Abstract: Impact of Migration on Estimating the Incidence of Child Maltreatment Reports (Society for Social Work and Research 22nd Annual Conference - Achieving Equal Opportunity, Equity, and Justice)

557P Impact of Migration on Estimating the Incidence of Child Maltreatment Reports

Schedule:
Saturday, January 13, 2018
Marquis BR Salon 6 (ML 2) (Marriott Marquis Washington DC)
* noted as presenting author
Erik Oien, MSc, Data Scientist, University of Washington, Seattle, WA
Jooree Ahn, MSW, MPH, Data Scientist, University of Washington, Seattle, WA
Background & Purpose:

Recent studies have used the National Child Abuse and Neglect Data System (NCANDS) to construct synthetic cohorts to estimate cumulative incidence (CI) of child maltreatment. However, states independently submit NCANDS data, which does not contain information about contact with child welfare systems in other states. The lack of data regarding migration creates the potential for a child to be counted multiple times, leading to possible overestimates of the CI of maltreatment. For example, Kim et al. (2017) puts the CI of reported maltreatment at 37.4%, which is more than 1 in 3 US children. By contrast, in 2015 Children’s Bureau reported that the annual estimate of children reported for maltreatment was about 1 in 19 children. Thus, this study aims to assess the role of migration in CI analyses by comparing the synthetic cohort approach to CI estimation with a prospective cohort approach – a technique that would tend to underestimateCI due to migration. The results are then compared as plausible upper and lower bounds of child maltreatment incidence.

Methods:

Using synthetic cohort and prospective cohort life tables, this analysis estimates the incidence of children in a Western US state with a first-time report of child maltreatment from birth through age 4. For the synthetic cohort, we use NCANDS data from FFY 2010 and Kids Count population data by single age in 2010, treating it as an aging cohort. For the prospective cohort, we use a dataset of all children born in Washington in 2010 that has been deterministically linked with CPS administrative records. We then estimate life table values for both cohorts, using formulas provided by Gehan (1969). In both tables, we derive the conditional probability of having a report of maltreatment at each age, the cumulative probability in early childhood (0 through age 4), and the survival, probability density (PDF), and hazard functions.

Results:

The CI of first-time child maltreatment reports amongst children age 0 through 4 in the synthetic cohort is 15.1%, which is in line with the estimates of Kim, et al. The CI of the prospective birth cohort is 13.7%. For the birth cohort, the mode of the PDF distribution is at age one, while the NCANDS cohort appears bimodal, with a distributional peak at age zero and a second peak at age two. The pattern is similar for the hazard functions.

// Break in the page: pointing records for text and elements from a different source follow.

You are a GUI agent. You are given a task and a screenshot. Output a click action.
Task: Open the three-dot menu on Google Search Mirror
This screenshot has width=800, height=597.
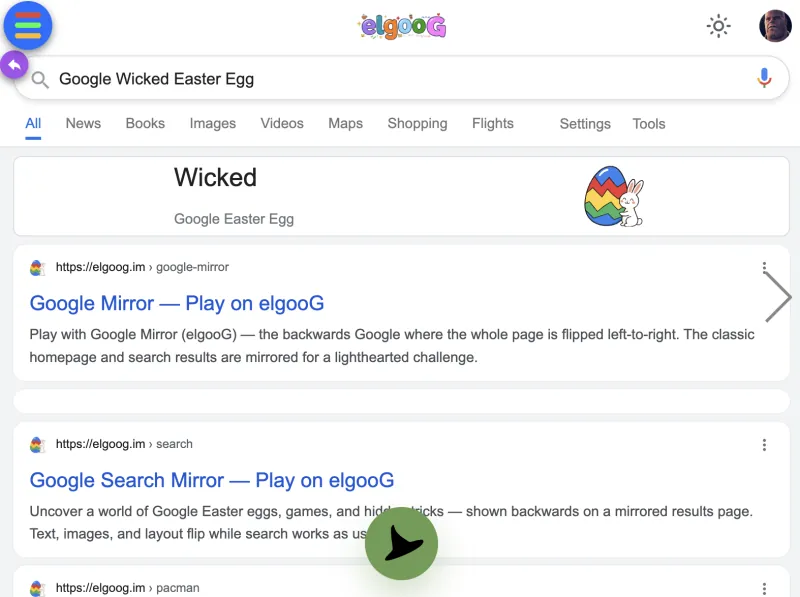(x=765, y=444)
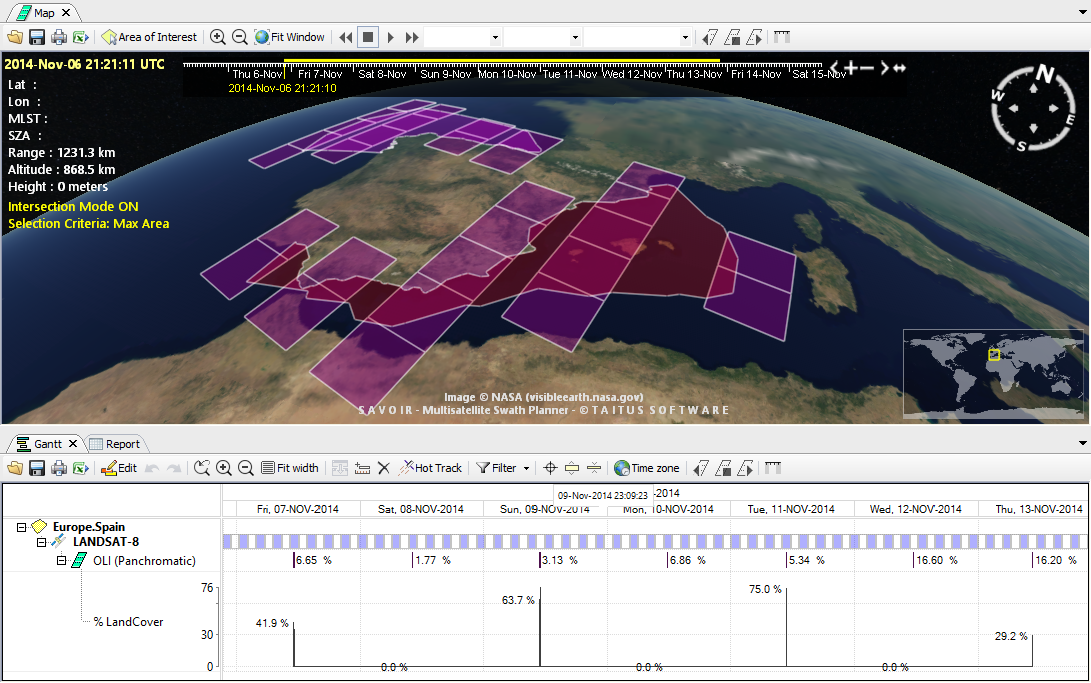The width and height of the screenshot is (1091, 683).
Task: Print the map with the printer icon
Action: tap(59, 37)
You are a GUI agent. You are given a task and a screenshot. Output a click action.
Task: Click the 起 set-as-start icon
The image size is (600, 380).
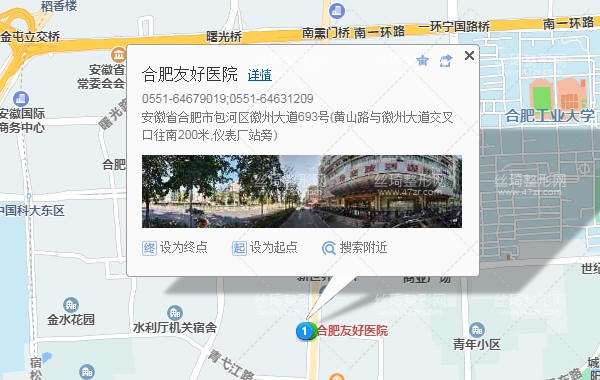[239, 248]
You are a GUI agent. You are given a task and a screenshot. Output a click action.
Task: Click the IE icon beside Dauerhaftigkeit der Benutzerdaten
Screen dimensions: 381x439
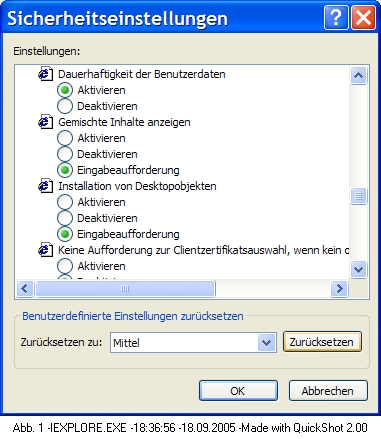click(45, 74)
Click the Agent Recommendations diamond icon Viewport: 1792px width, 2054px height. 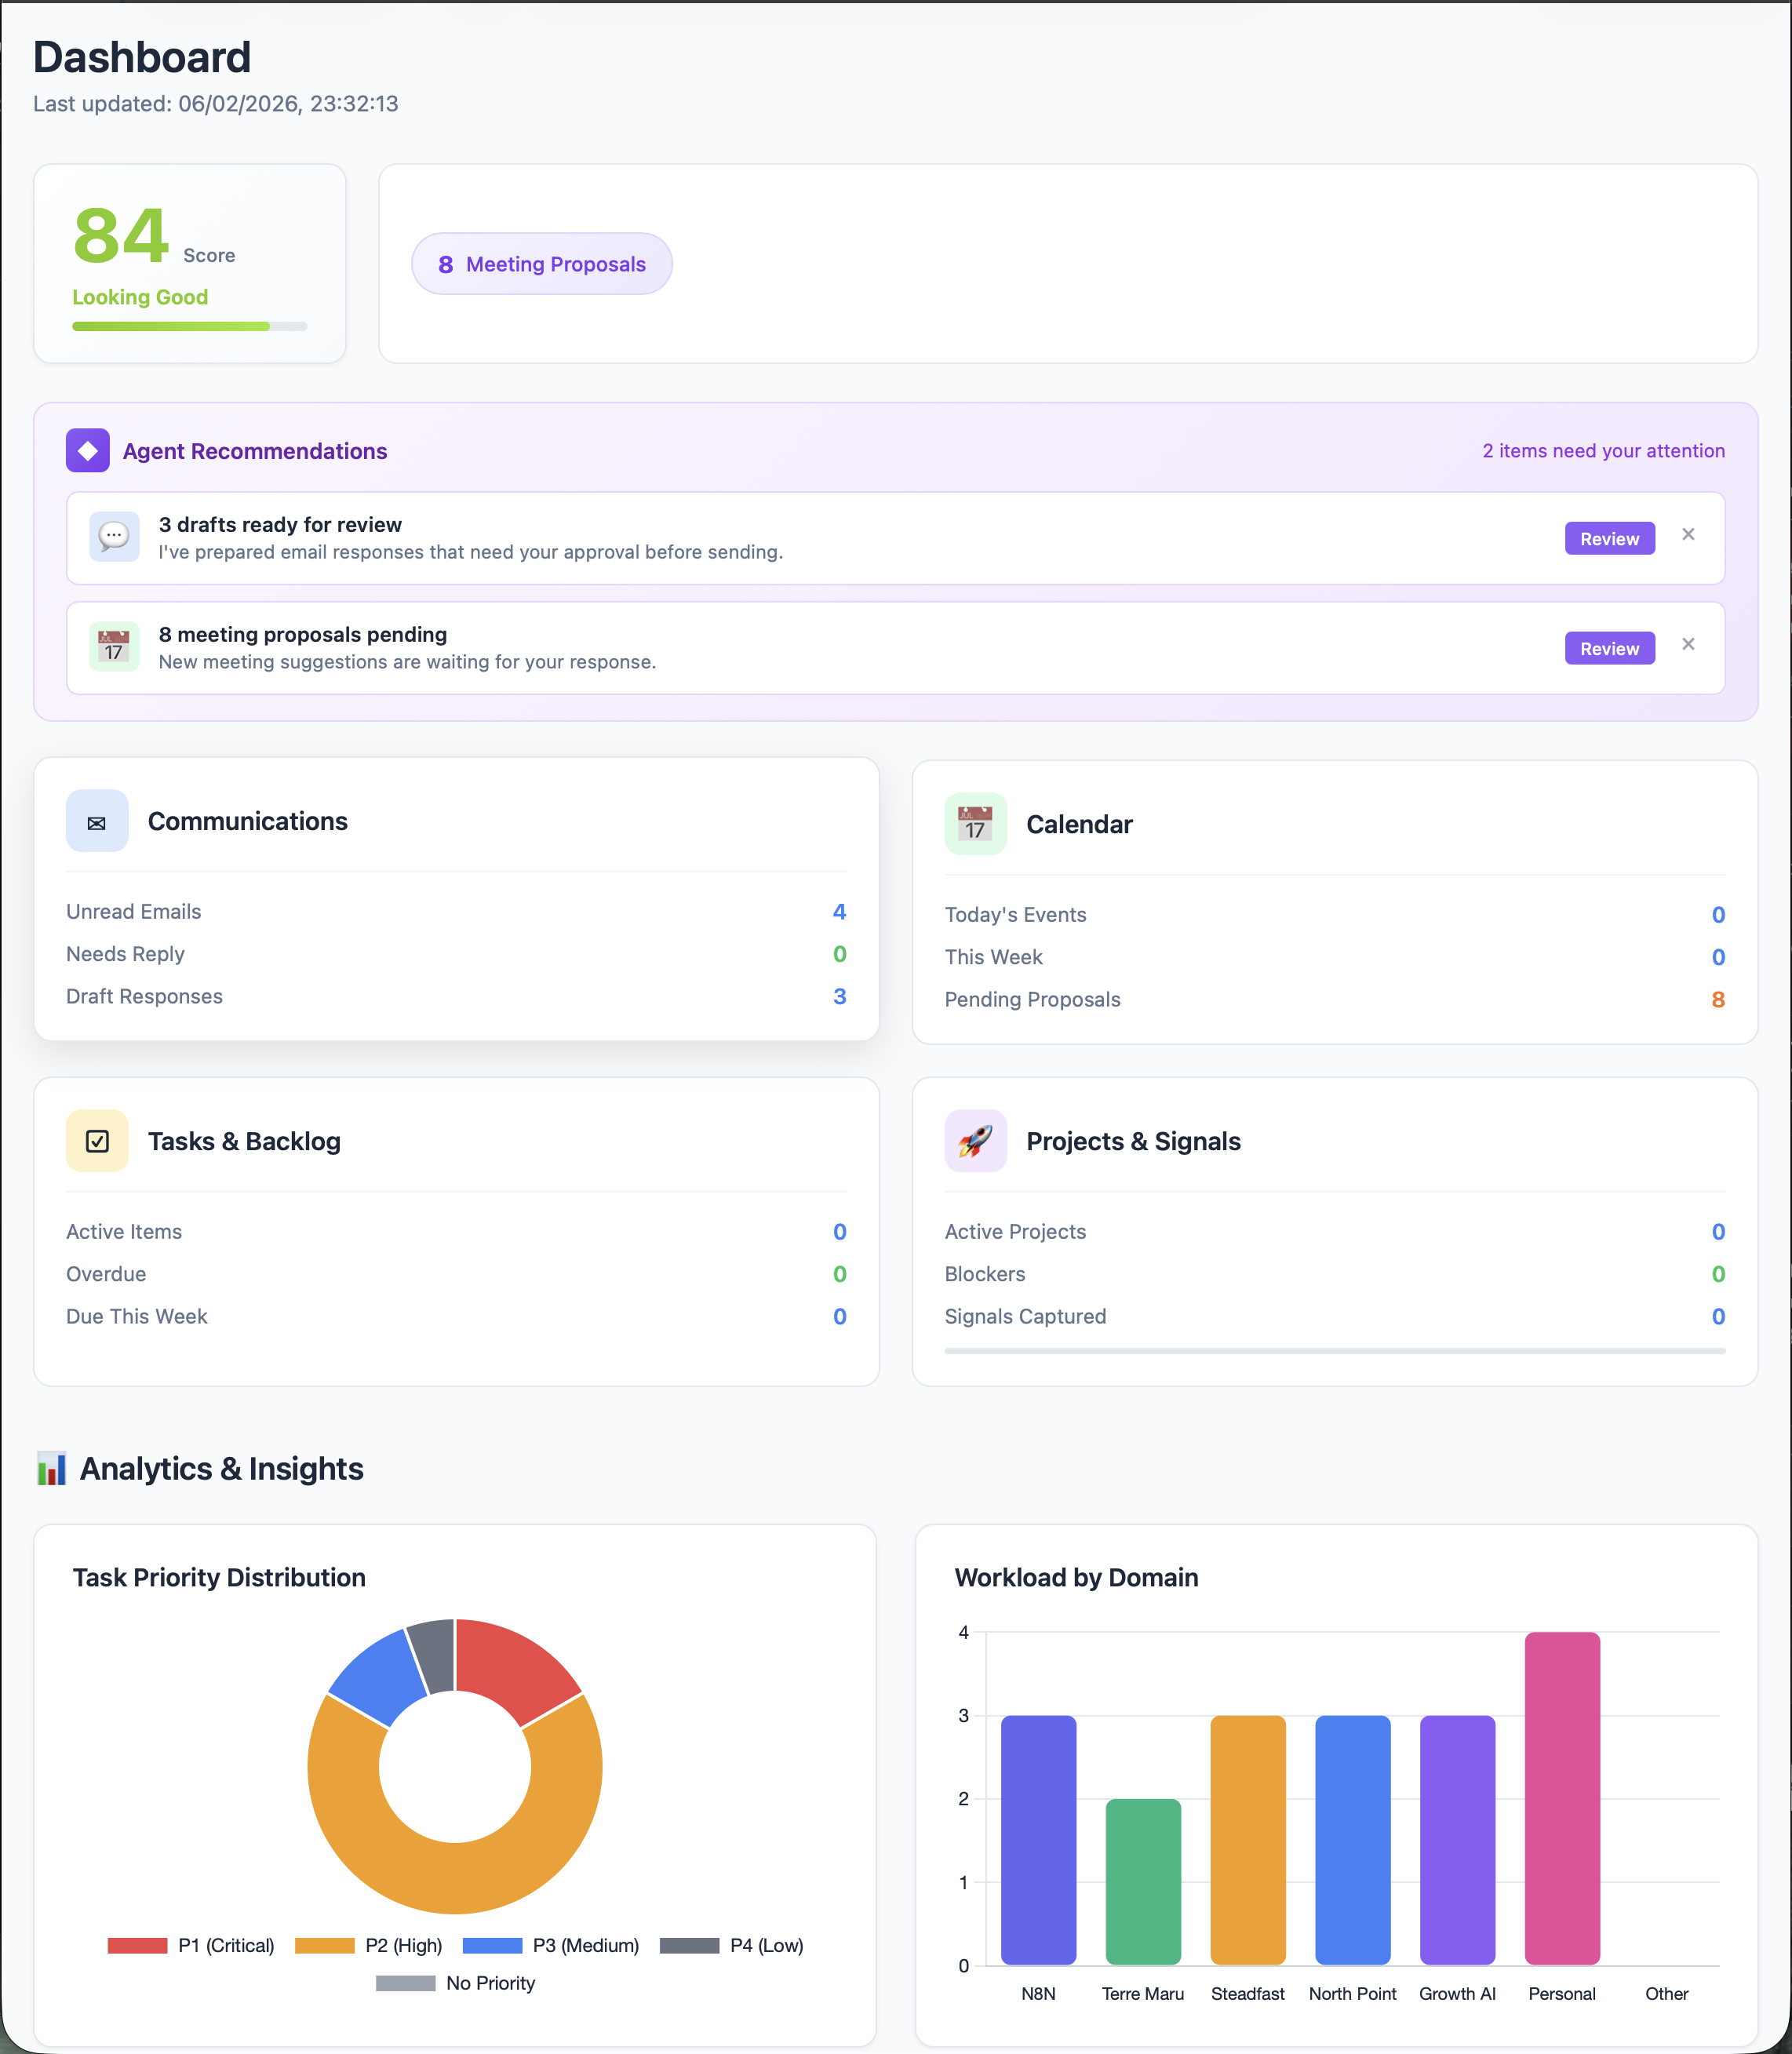click(x=88, y=450)
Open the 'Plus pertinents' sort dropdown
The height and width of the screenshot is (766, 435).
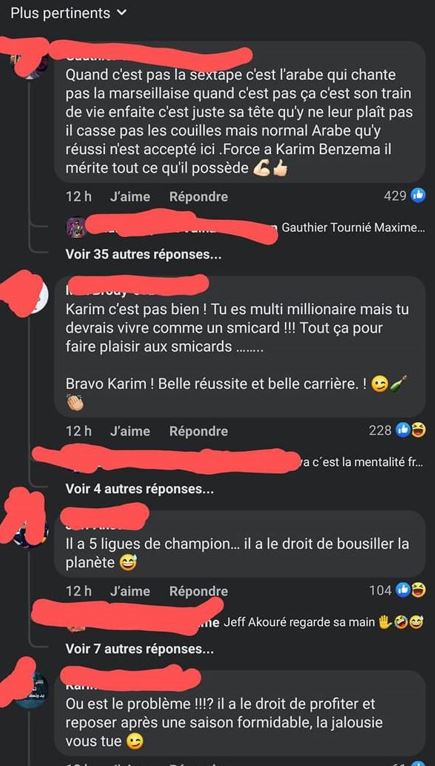(x=68, y=14)
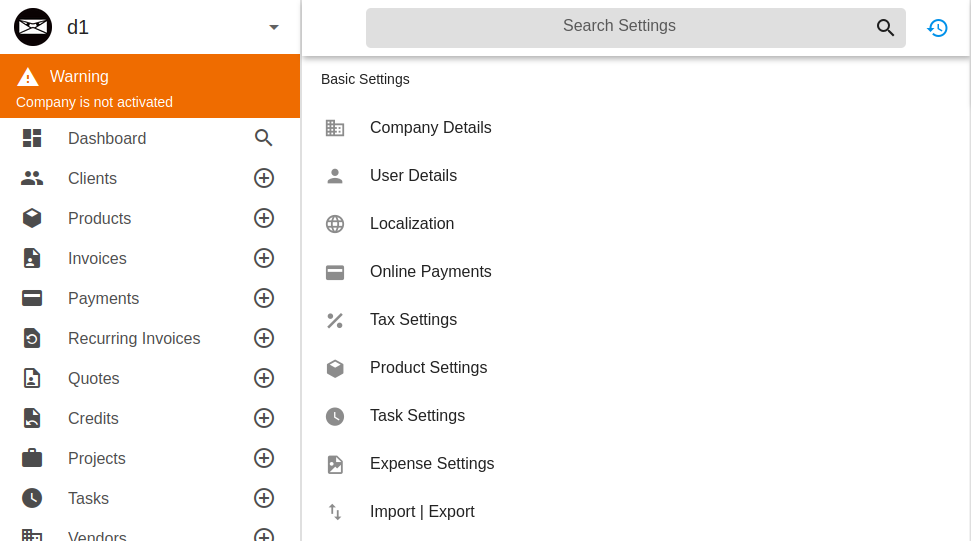
Task: Open the history clock icon
Action: coord(937,28)
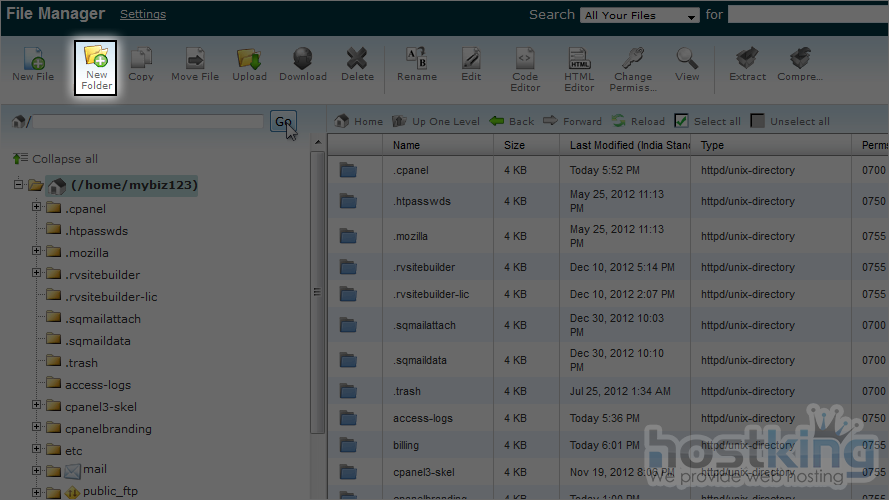Expand the cpanel3-skel tree node

point(37,406)
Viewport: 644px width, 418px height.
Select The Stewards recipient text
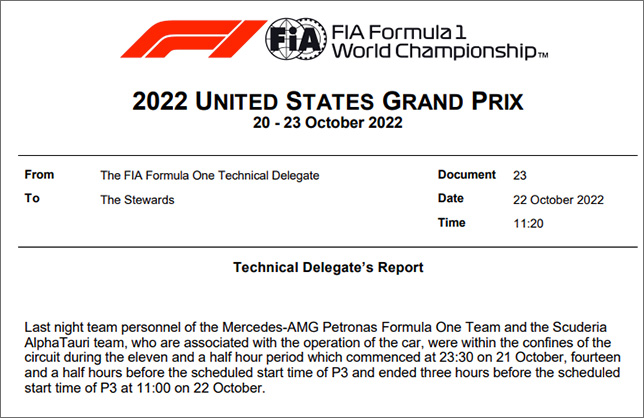click(137, 200)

Conclusions & Implications:

Variability in functional form resulting from the two estimation approaches is consistent with the expected effects of migration on each approach; migration may lead to an overestimate of the maltreatment incidence using a synthetic cohort approach and an underestimate using a prospective cohort approach. These effects necessarily increase as a function of age, as the amount of time in which migration can occur increases. The significant difference observed in the estimates of this analysis, even by the age of four, suggests that further modeling and analysis is needed, and that future childhood maltreatment incidence studies should account for migration effects.